▶ [ЗАДАНИЯ К УПРАЖНЕНИЮ]
**1)** В какой доле всех хельмингов дротткветта, согласно фрагменту о скальдической поэзии, использовались относительно простые для восприятия виды предложений?
**2)** Напишите продолжение фрагмента о скальдической поэзии, начиная сразу после его последнего предложения.

▶ [ФРАГМЕНТ ДОКУМЕНТА]
============================================================
Высказывались предположения, что скальдическая поэтика была больше обращена к уму, представляла собой что-то навроде шарады, которую слушатели с упоением разгадывали. Как пишут И.Г.Матюшина и Е.А.Гуревич в «Поэзии скальдов»: «Большинство ученых считают, что воспринимать на слух поэзию, сочиненную дротткветтом, могли только или сами скальды, или аудитория, достаточно искушенная во всех деталях скальдической техники, и утверждают, что дротткветтные висы не предназначались для единичного исполнения, но заучивались наизусть и затем расшифровывались». Соответственно, переводчики старались так же дать малопонятный перевод, перенасышенный архаизмами. Я их отнюдь не критикую. Каждый переводчик волен избирать для себя ту сторону переводимого произведения, которую он считает наиболее значимой.

Углубленное изучение скальдического синтаксиса И.Г.Матюшиной и Е.А.Гуревич, показали, что «свободный» порядок слов в висах отнюдь не равен «хаотическому». Оказалось, что почти в двух третях всех хельмингов дротткветта использовались относительно простые для восприятия виды последовательных и вставных предложений. «Типично скальдический прием переплетения предложений содержится менее чем в четверти всех примеров, но и здесь главные члены предложения обычно не разъединяются, компоненты разорванного предложения употребляются в предсказуемых частях полустрофы и обычно связываются аллитерацией…» К. Э. Гаде заметила, что аллитерация иногда, как будто сознательно, используется для связи разорванных элементов синтаксических единиц.
============================================================
▶ [ИСХОДНЫЕ ДАННЫЕ]
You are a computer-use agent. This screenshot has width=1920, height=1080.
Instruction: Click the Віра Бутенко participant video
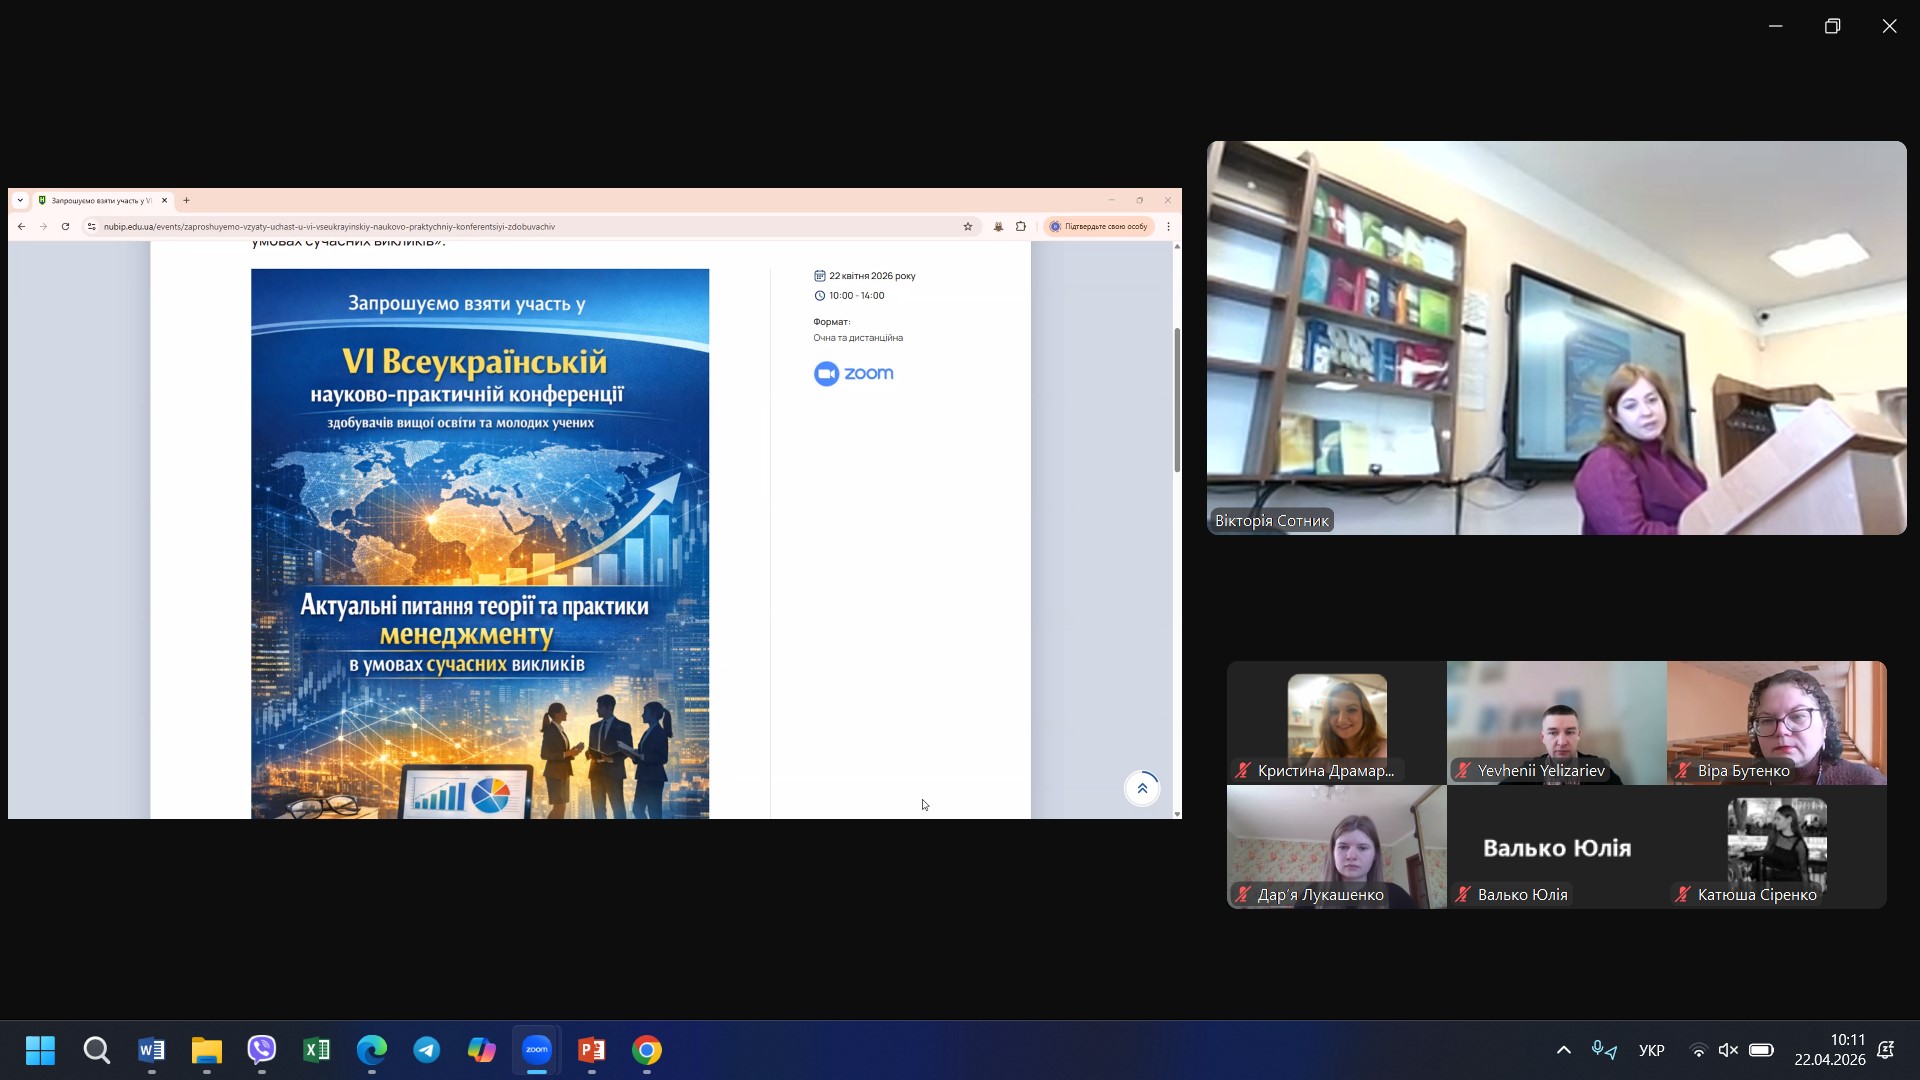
============================================================
▶ [СПИСОК ОТВЕТОВ]
**1)** Почти в двух третях всех хельмингов.

**2)**
Вставные предложения занимают строго определенные позиции в строфе и не только не отвлекают внимания слушателей от того главного, о чем говорится в строфе, но, напротив, позволяют расположить все сообщаемое в висе таким образом, чтобы дать аудитории возможность сосредоточиться на наиболее семантически нагруженных синтаксических «блоках»…

Подобно тому, как за каждым типом синтаксической организации закрепляется строго определенная функция, в каждой строке хельминга решается своя композиционная задача: в первой строке предложения вводятся, во второй — продолжаются или заключаются, в третьей — даются новые предложения и/или их компоненты, в четвертой — все элементы разорванного орнамента складываются воедино и находят завершение. Эти правила неукоснительно соблюдаются скальдами, их незыблемость признается аудиторией».

Не приходится сомневаться, что для современников скальдов «плетенка» имела эстетическую ценность. Недаром Харальд Суровый сочинив вису в «эддическом размере» без кеннингов и вставных предложений, охарактеризовал ее как «плохую», и сейчас же сочинил другую «хорошую», со всем набором крышесдвигательных скальдических приемов.

Происхождение «плетенки» учеными не объяснено. М.И.Стеблин-Каменский высказал интересную мысль, что «плетенка» является наследницей хорового пения, когда одно предложение пелось одной группой, а другое — другой. Мысль сколь оригинальная, столь и не доказуемая, поскольку о хоровом исполнении эпических поэм, да еще разбитом на два голоса, у скандинавов никаких свидетельств нет. И.Г.Матюшина и Е.А.Гуревич, обходя вопрос о происхождении «плетенки», высказывают предположение, что она была не столь уж неразличима на слух, как это кажется на письме. Скальд, исполняя свое произведение, мог интонационно голосом выделять вставные предложения. Вполне возможно, что оно так и было, поэтому вставные предложения воспринимались именно, как украшение стиха, но вопрос о генезисе не снимается.

Если посмотреть на стадиально более раннюю эддическую поэзию, то в ней «плетенка» почти не встречается, а там где она есть, можно предположить обратное влияние скальдического искусства. Такой вот тупик.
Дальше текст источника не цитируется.